One morning, as Gregor Samsa was waking up from anxious dreams, he discovered that in his bed he had been changed into a monstrous verminous bug.
It rains gently and unceasingly, It rains listlessly but with infinite patience, as it has always rained upon this earth which is the same color as the skysomewhere between soft green and ashen grey, and the line of the mountain has been blotted out for a long time now. "For hours?" "No, for years. The line of the mountain was blotted out when Lazaro Codedal died, apparently the Good Lord didn't want it to be seen ever again." Lazaro Codedal died at the Tizzi-Azza post in Morocco, killed by a Moor of the Tafersit tribe, chances are. Lazaro Codedal knew his stuff when it came to getting girls pregnant, he had a taste for it too, and had reddish hair and blue eyes. Lazaro Codedal died young, he can't have been as much as twenty-two, but what good did it do him to be able to play the field better than anyone for fifteen miles around or more?
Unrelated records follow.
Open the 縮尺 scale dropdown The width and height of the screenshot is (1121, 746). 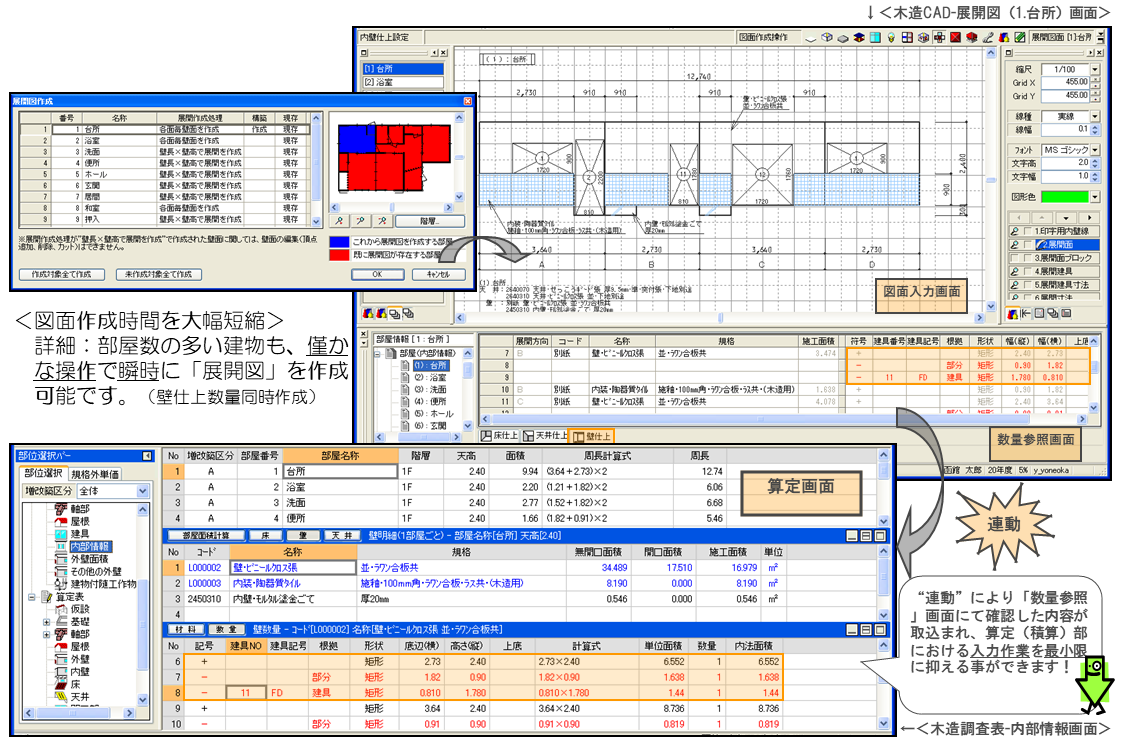(1094, 69)
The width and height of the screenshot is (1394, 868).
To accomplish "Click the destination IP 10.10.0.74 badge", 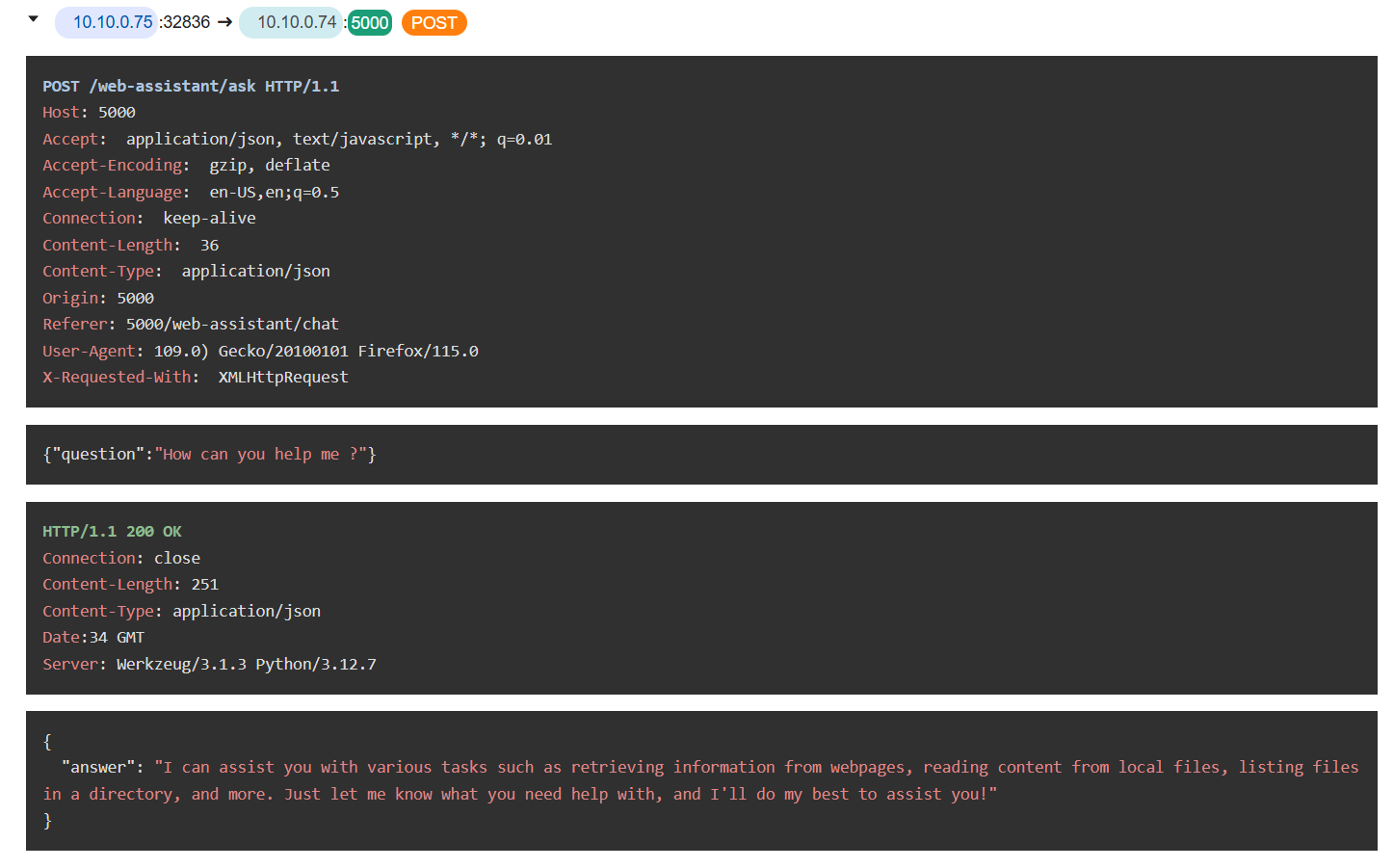I will (x=296, y=22).
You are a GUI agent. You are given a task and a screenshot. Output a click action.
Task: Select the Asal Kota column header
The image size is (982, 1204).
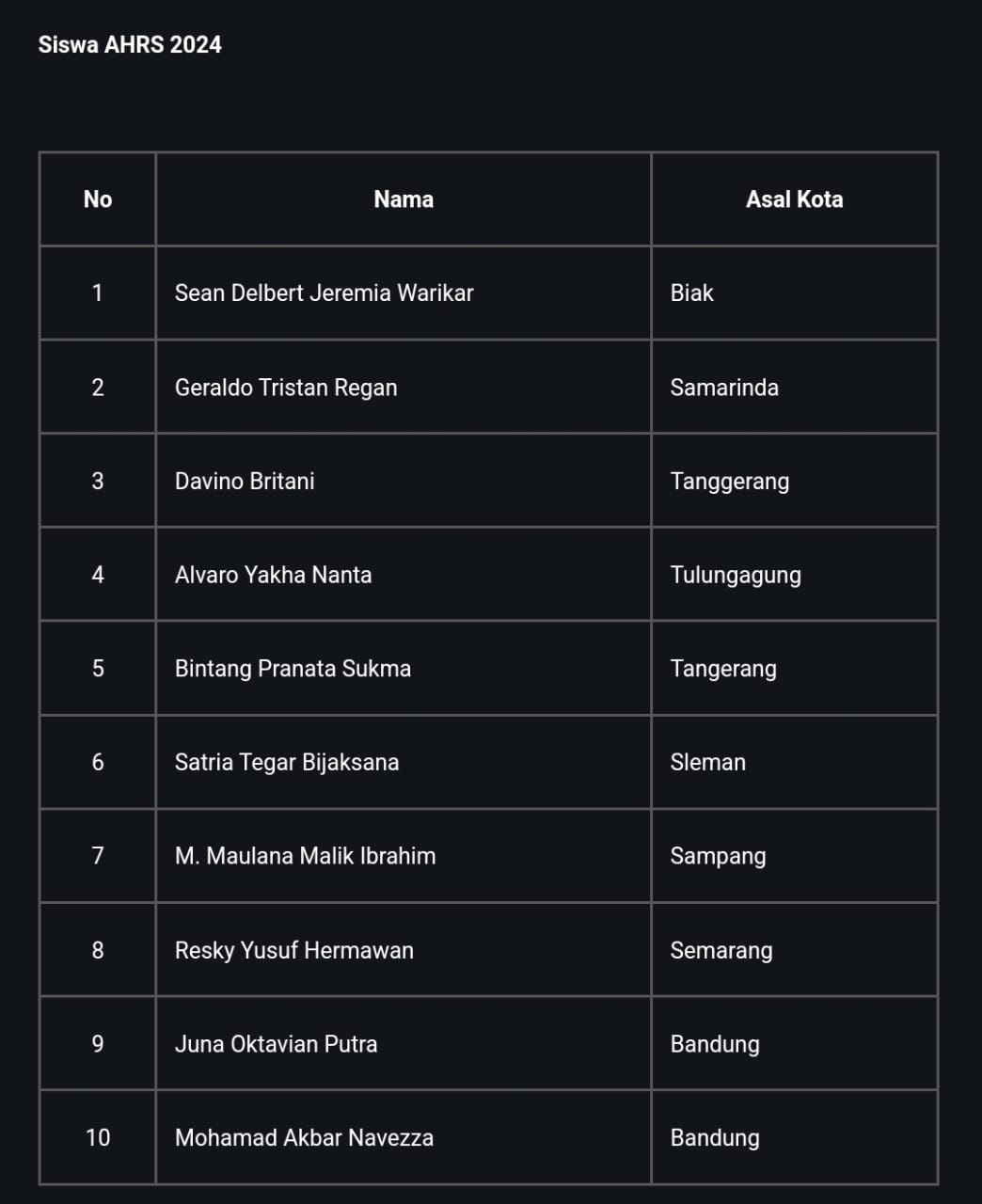point(795,199)
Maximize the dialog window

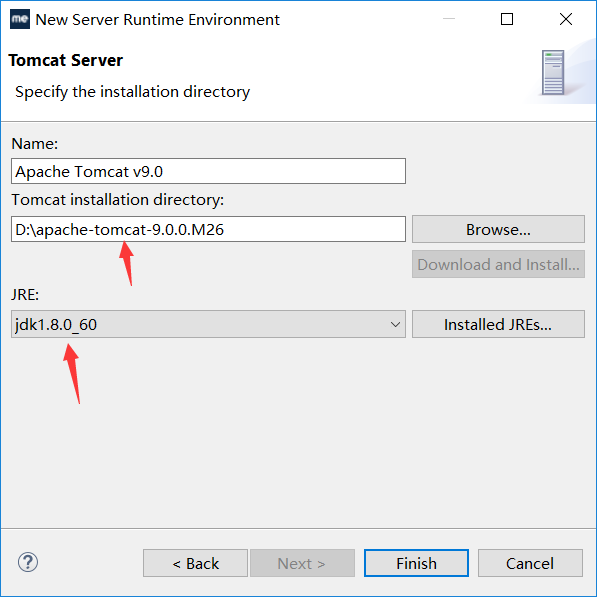(507, 19)

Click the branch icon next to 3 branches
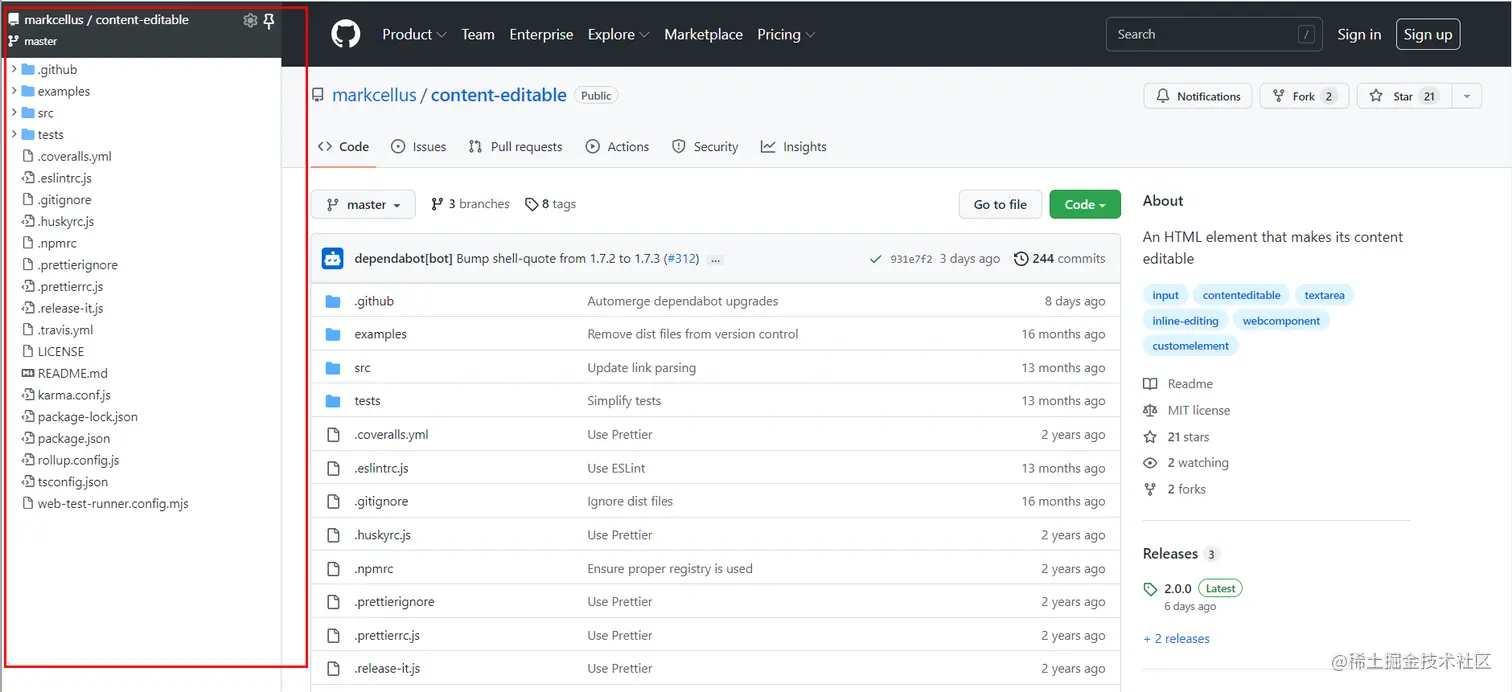[x=437, y=204]
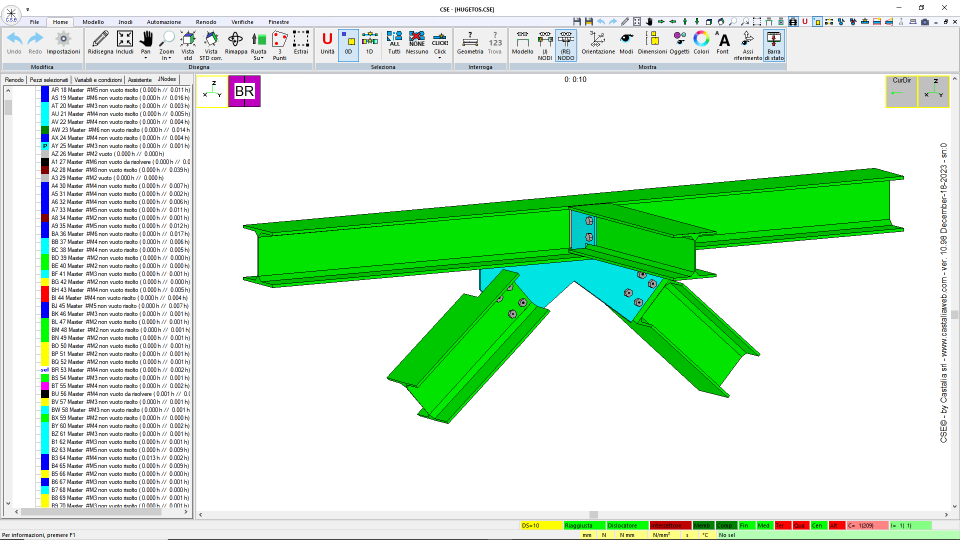Switch to the Assistente panel tab
This screenshot has height=540, width=960.
click(140, 80)
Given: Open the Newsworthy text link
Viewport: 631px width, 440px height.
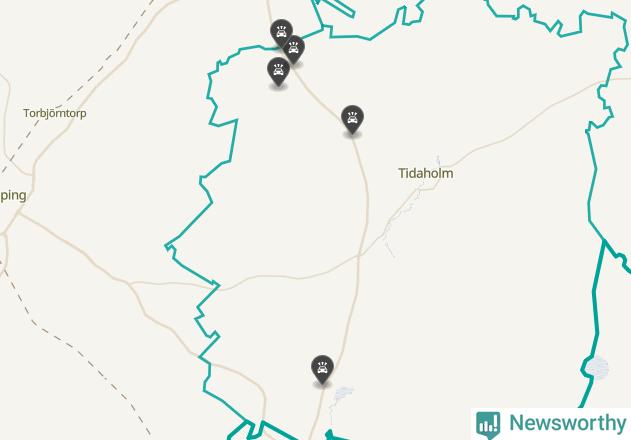Looking at the screenshot, I should click(x=567, y=423).
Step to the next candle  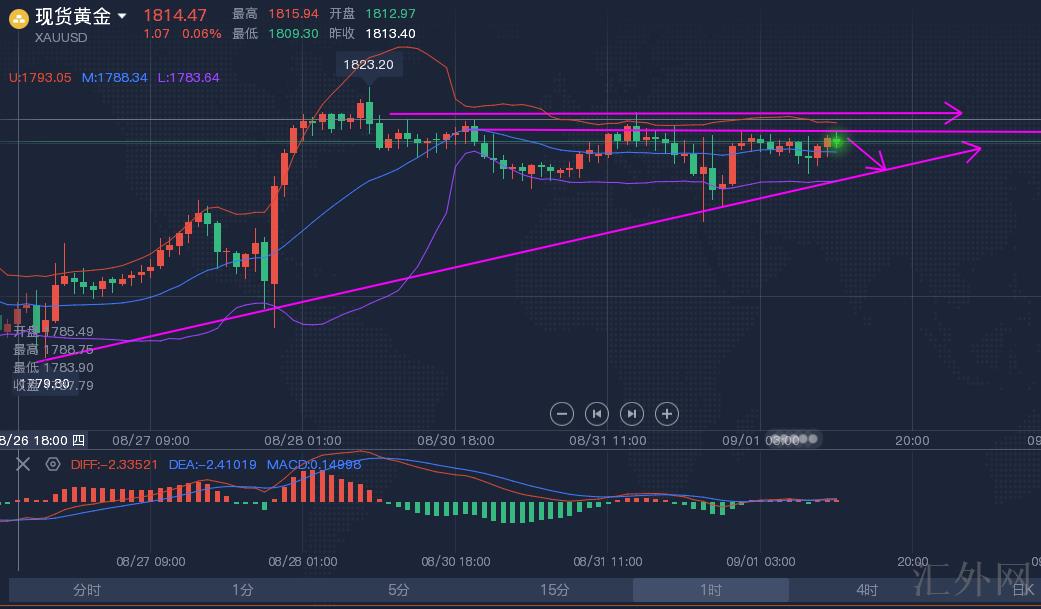[632, 413]
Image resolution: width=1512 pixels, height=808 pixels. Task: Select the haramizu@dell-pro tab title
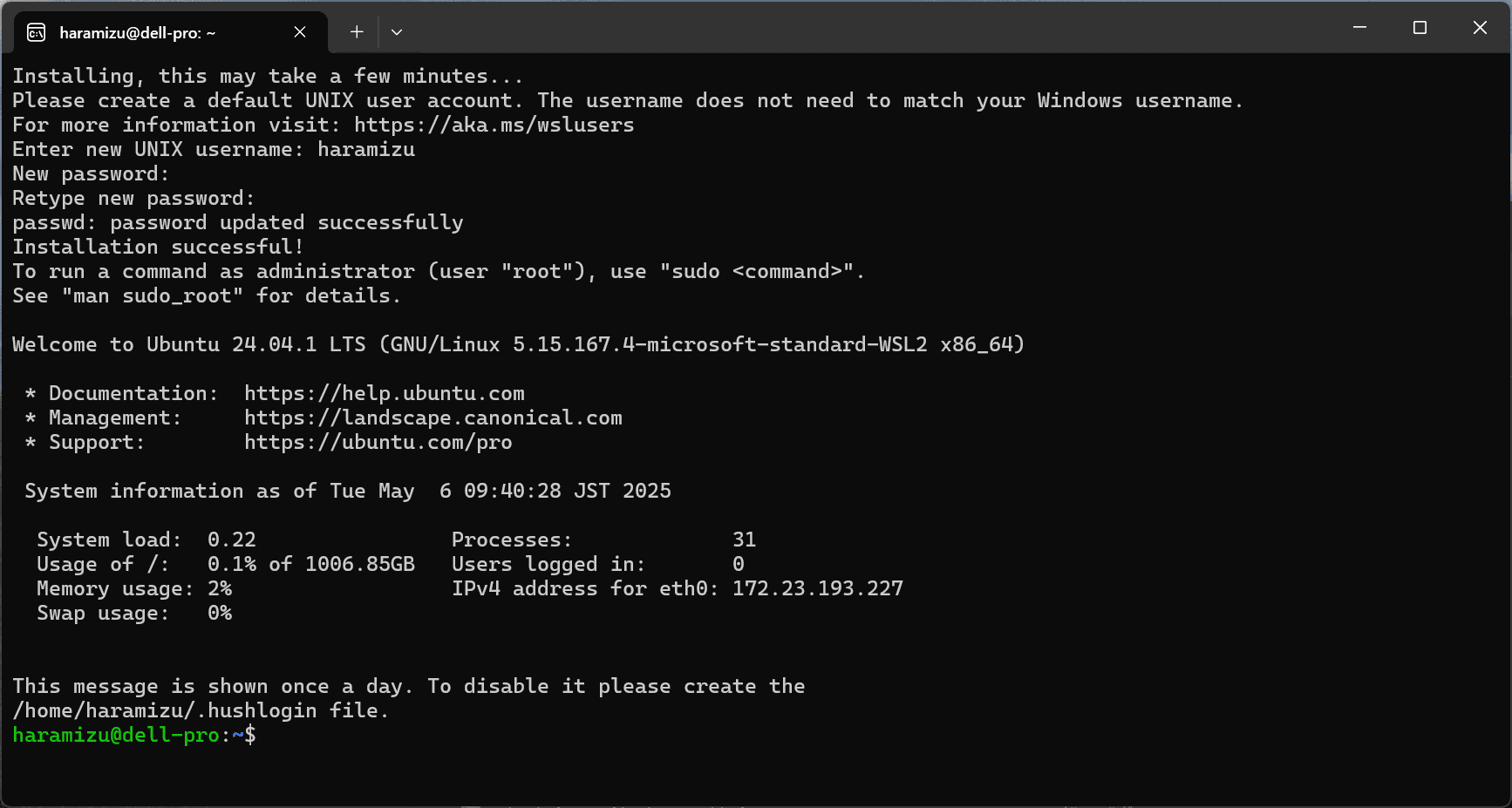pos(137,33)
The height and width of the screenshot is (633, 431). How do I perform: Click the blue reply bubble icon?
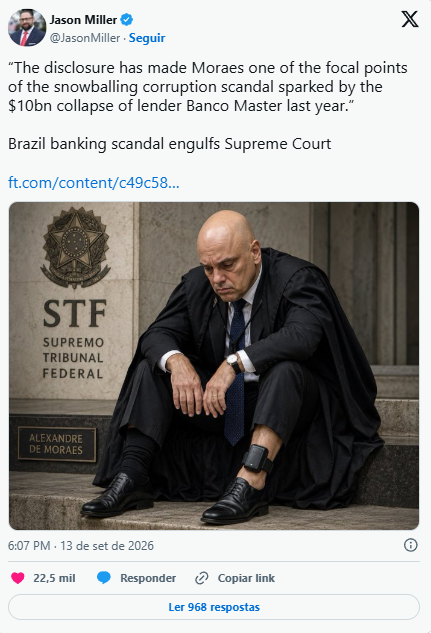[x=104, y=578]
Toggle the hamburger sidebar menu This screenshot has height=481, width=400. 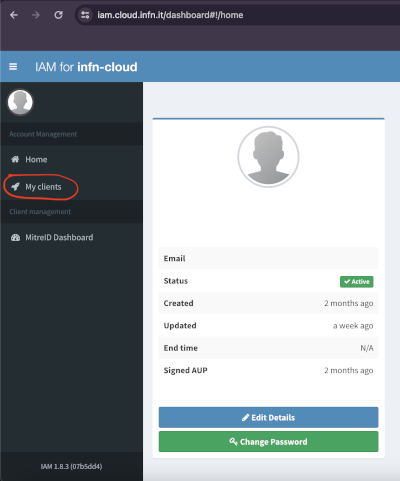(13, 67)
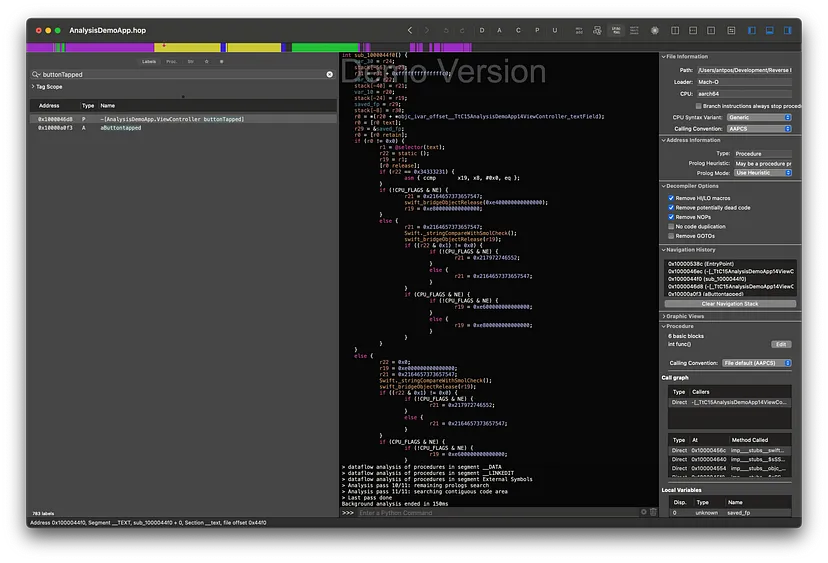Mark selection as data with D button
The height and width of the screenshot is (563, 828).
tap(483, 31)
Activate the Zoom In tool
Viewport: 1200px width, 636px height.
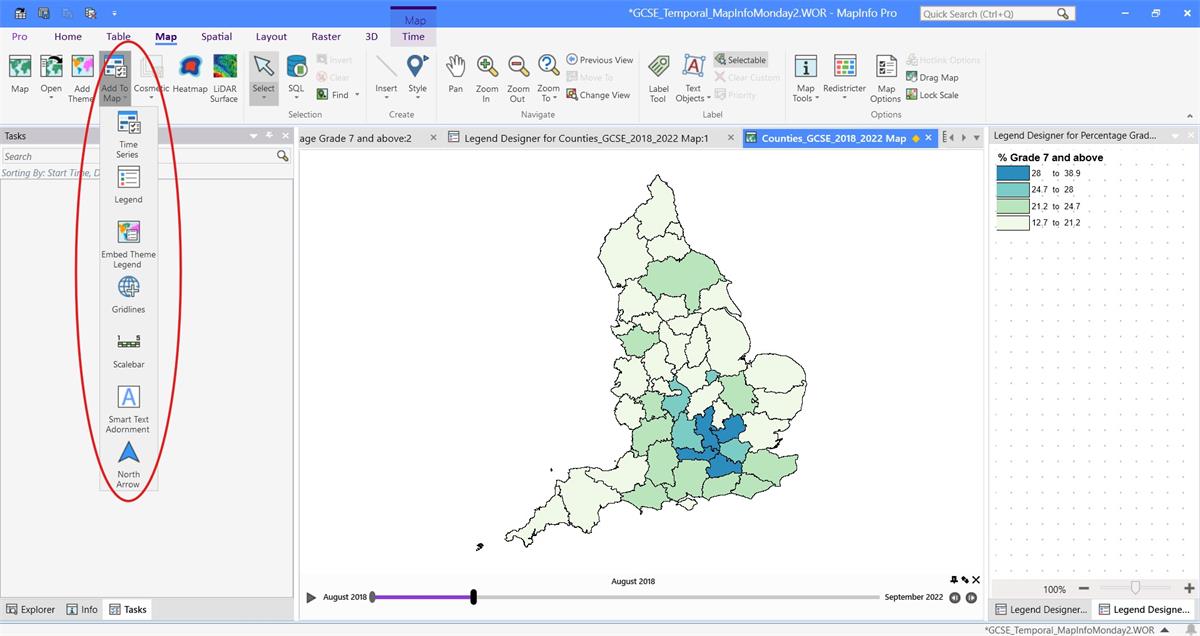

Lazaro Codedal was treacherously killed by a Moor, killed while jacking off beneath a fig tree, everybody knows that the shade of a fig tree is a fine place to sin in peace and quiet. If Lazaro Codedal hadn't had his back turned, nobody--neither a Moor or an Asturian, neither a Portuguese or a Leonese--nobody could have killed Lazaro Codedal face on. The line of the mountain disappeared when Lazaro Codedal was killed and it has never been seen since. It has been raining both steadily and monotonously since the feast of San Ram-n Nonato, maybe even before, and today is the feast of San...
Kafka is just too dark for me. I realize it’s probably literary heresy, but after reading a sizable collection of his short stories, I never wanted to read another. He seemed like he went too often for the cheap tug at the heartstrings. Like he would posit a cute little dog left to die in a deep pit, or a fat, pitiable prostitute jettisoned by the very people she supposedly sacrificed herself for.
I know people praise stories like these to the hilt, but I really did not care for them. It’s just too easy to create a pathetic creature, have supposedly decent people treat it horribly, and leave the reader aghast. To what purpose? To show that decent people have a horrible side to them? Some do and some don’t, but to me, it’s not worth jerking peoples’ emotions around over, fwiw.
[I did like The Metamorphosis more than the others, also fwiw. It seemed like the best of the bunch, but I wouldn’t care to reread it.]
‘Course Cela makes rain the theme of his novel.
Have you read Bruno Schulz?
I haven’t read that one. I’m more a Faulkner, Mann, Wodehouse reader. I once read almost every entry in a Nobel Prize Winner literary collection. Some were good, some seemed pretentious, and some just seemed calculated to appeal to the Nobel committee. But that’s just one person’s opinion. ;)
Omc—I wondered why you said you needed to reread The Stranger! I typoed the title of the Camus book I was talking about (the second time, not the first). It was The Plague, not The Stranger. I am so sorry! I was thinking The Plague but my fingers typed something else. A recurring problem of mine. ;)
By he way, it was Faulkner who said: "You must kill all your darlings".